*Material for this exercise:*
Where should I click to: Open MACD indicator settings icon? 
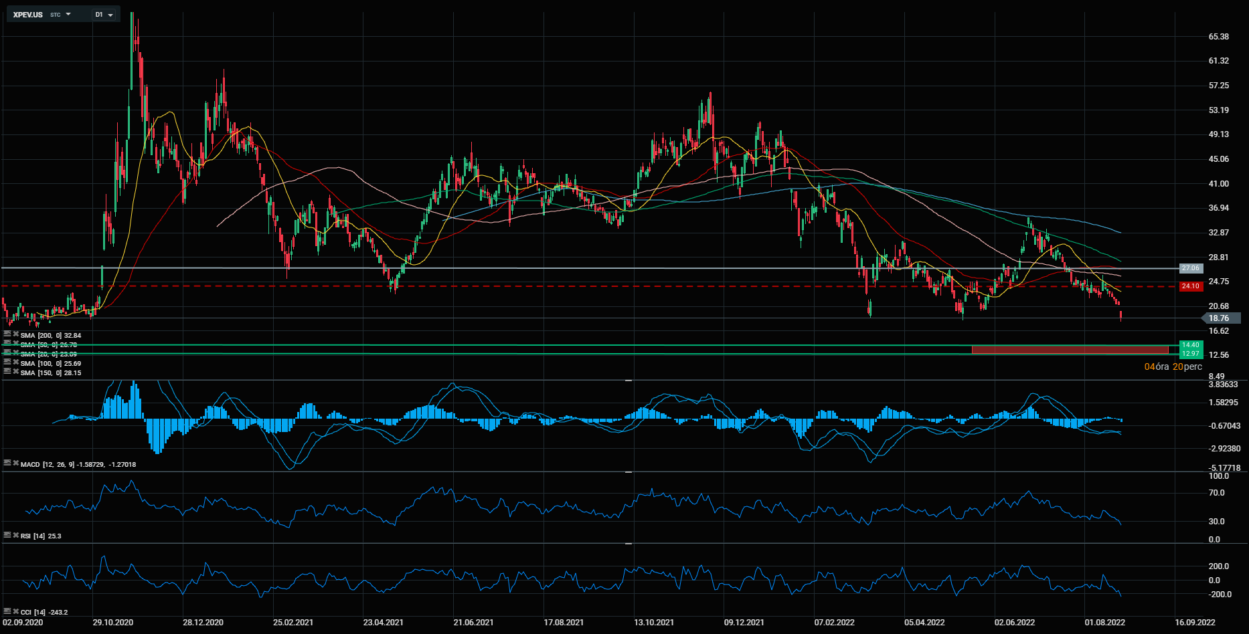(x=7, y=462)
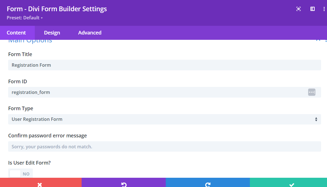Enable the Is User Edit Form toggle
Image resolution: width=327 pixels, height=187 pixels.
click(15, 173)
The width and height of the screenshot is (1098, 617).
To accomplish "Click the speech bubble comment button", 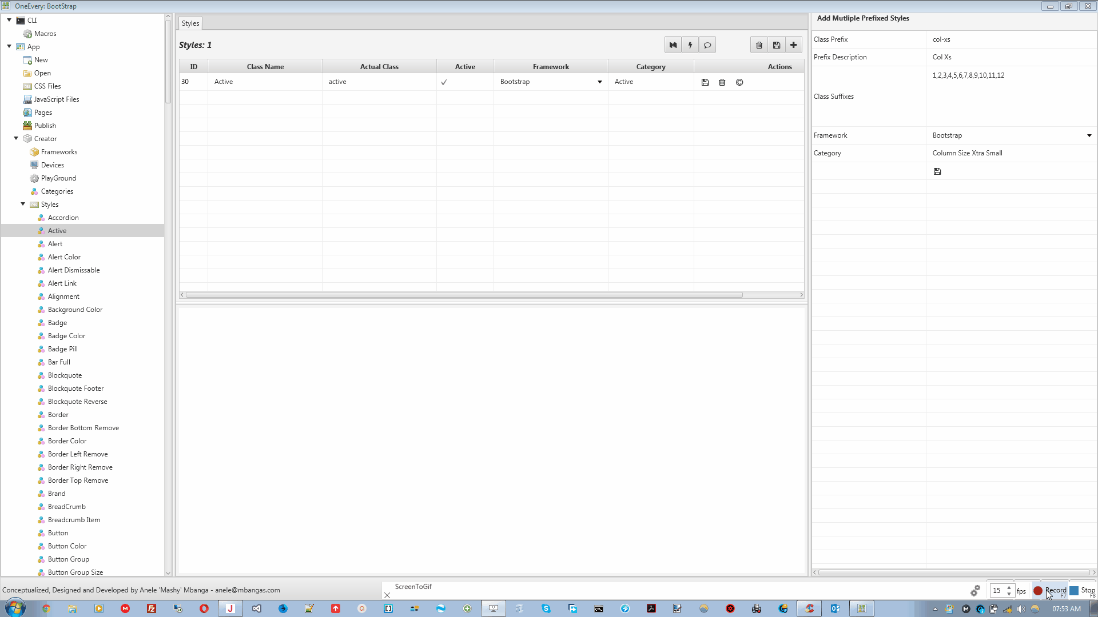I will [x=707, y=45].
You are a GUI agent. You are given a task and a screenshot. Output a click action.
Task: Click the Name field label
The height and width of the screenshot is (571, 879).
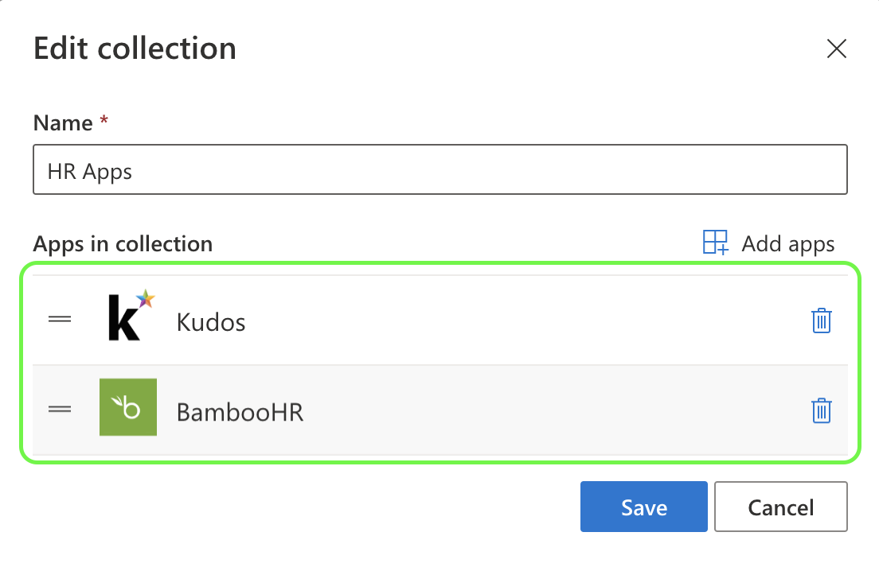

*Work to do:* Could you edit the rows starting with the line that contains "You are a GUI" and going through the end of the rows, changing "screenshot" to "screen image" and leaving everything else as it is? Omit the pictures from your answer.

*Output:*
You are a GUI agent. You are given a task and a screen image. Output a click action.
Task: Click the Name field label
The height and width of the screen image is (571, 879).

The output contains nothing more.